§ EXERCISE DESCRIPTION:
The material below holds pictures, which are to be left out; copy exactly the lines from the one with "Open the YUPITON user avatar" through the one with "Click the magnifier icon beside searches text".

Segment Start: EXERCISE INPUTS

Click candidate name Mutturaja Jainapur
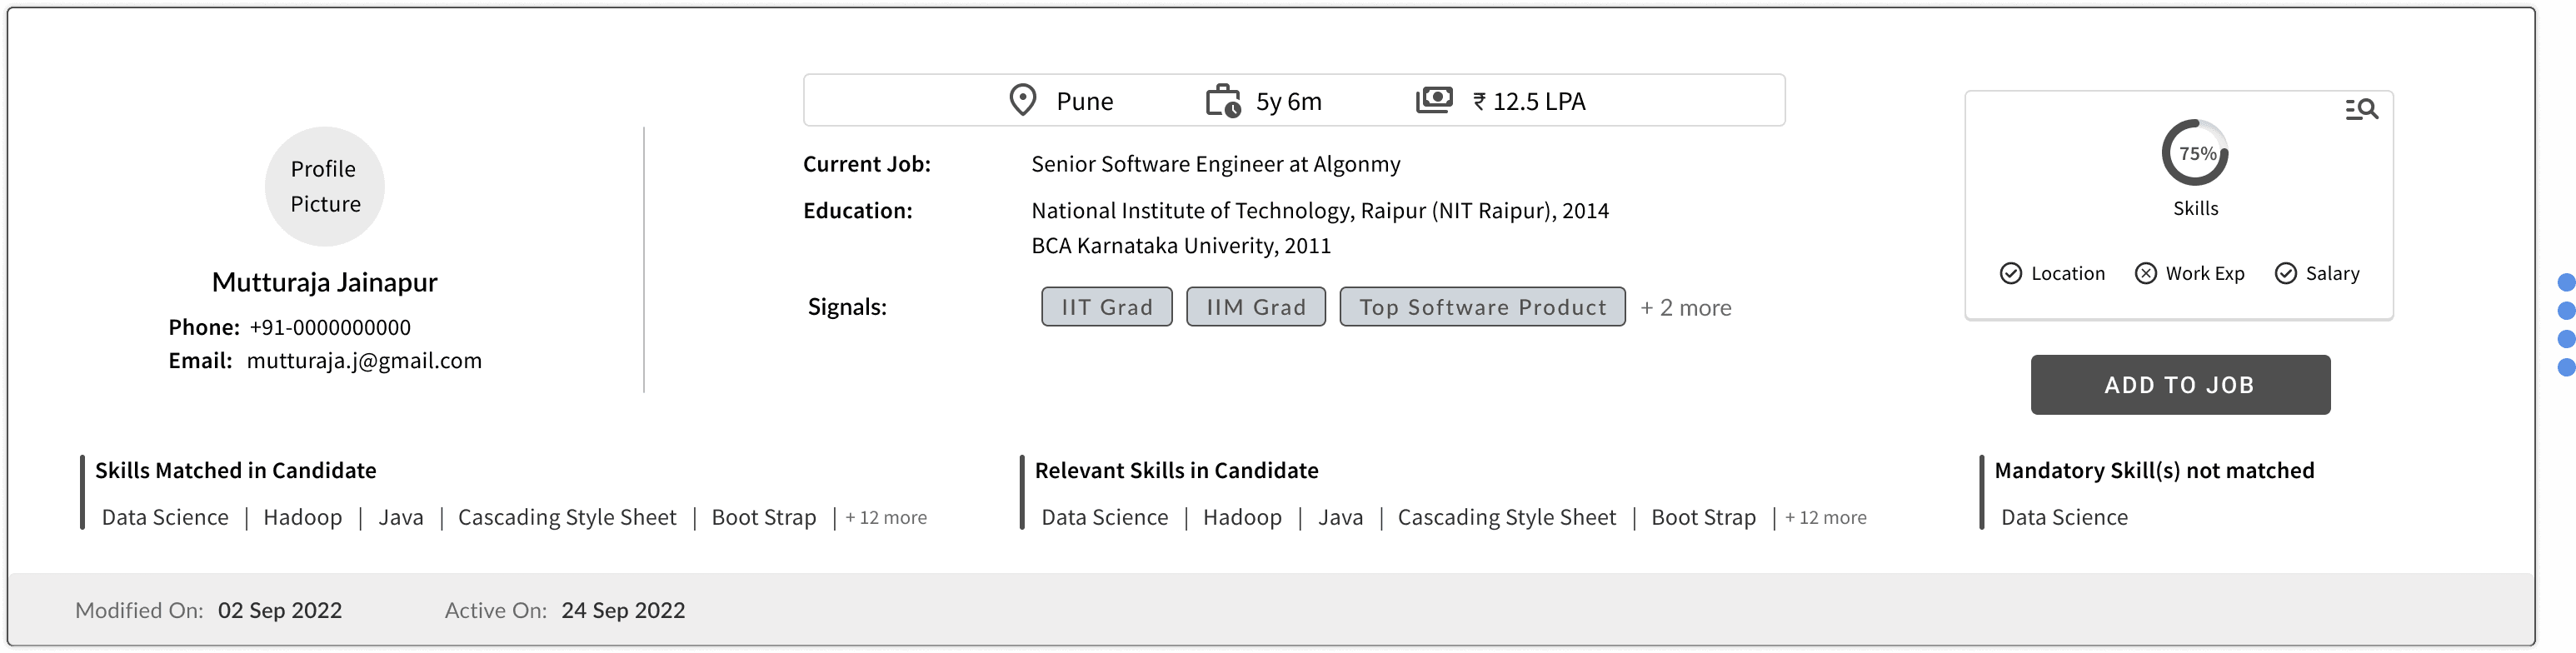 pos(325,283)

Segment End: EXERCISE INPUTS
Segment Start: EXERCISE INPUTS

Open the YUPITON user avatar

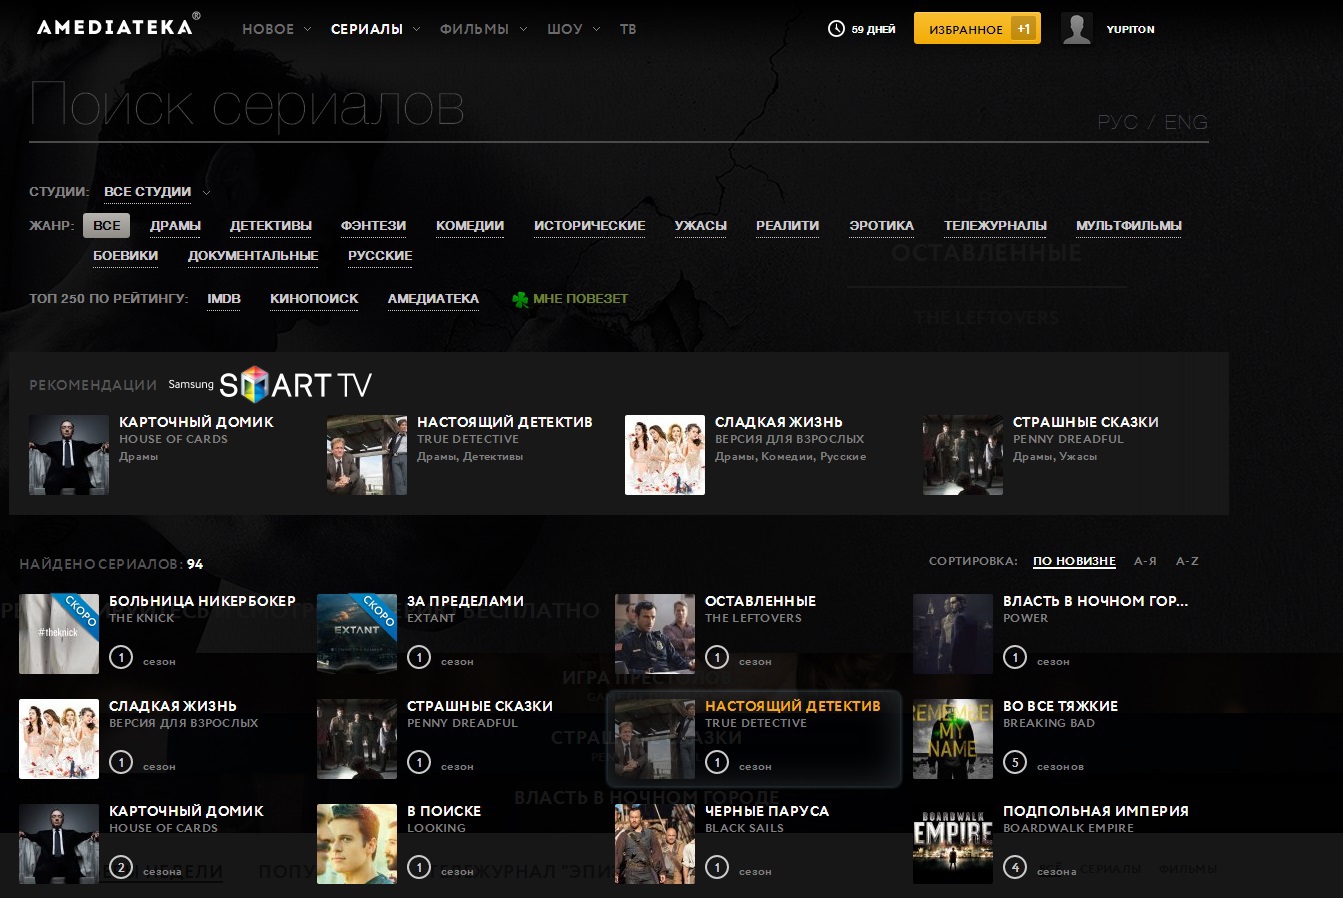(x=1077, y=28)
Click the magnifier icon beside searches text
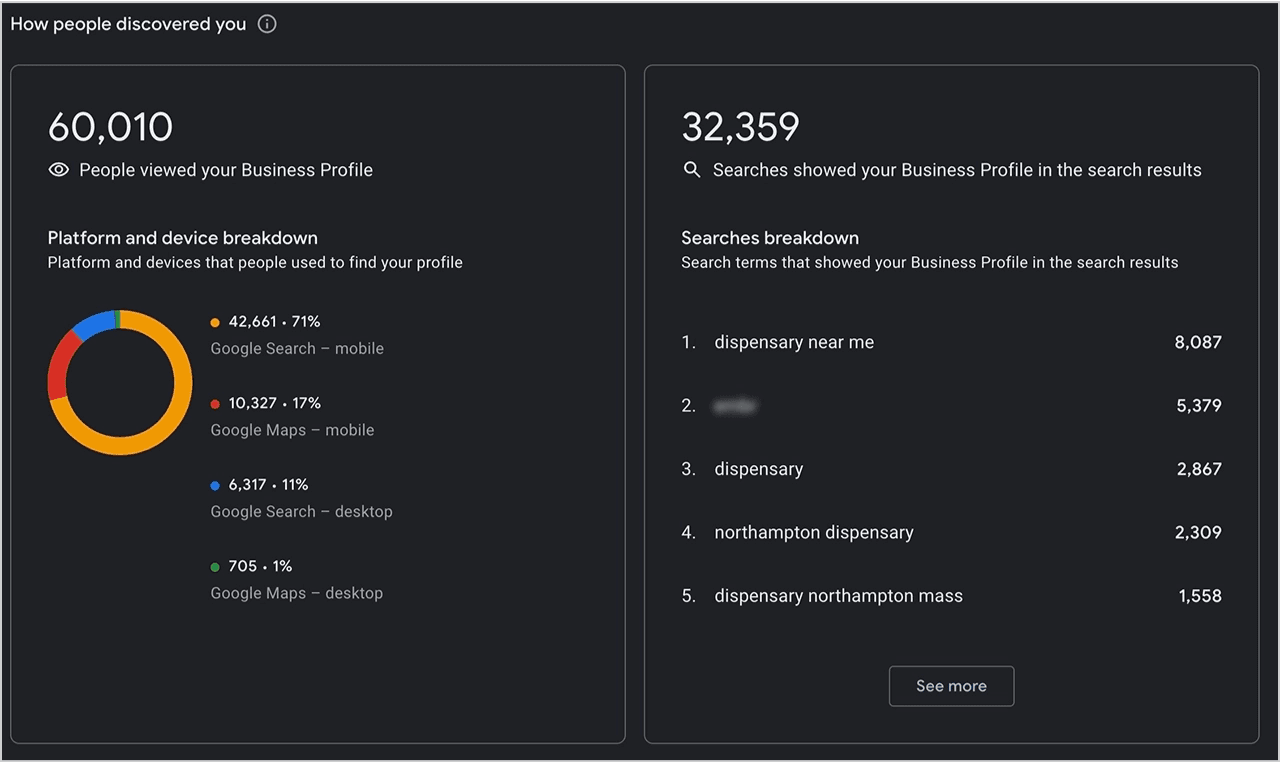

Segment End: EXERCISE INPUTS

§ FINISHED EXERCISE:
Open the YUPITON user avatar

(x=1077, y=28)
Click the magnifier icon beside searches text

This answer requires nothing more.